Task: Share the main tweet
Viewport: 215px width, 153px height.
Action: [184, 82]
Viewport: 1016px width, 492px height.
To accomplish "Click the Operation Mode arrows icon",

|---|

• [The problem]
Please write out again, unchanged, the stretch from the line containing "Viewport: 1016px width, 492px height." through the end of the items above.

• [Task solution]
Viewport: 1016px width, 492px height.
To accomplish "Click the Operation Mode arrows icon",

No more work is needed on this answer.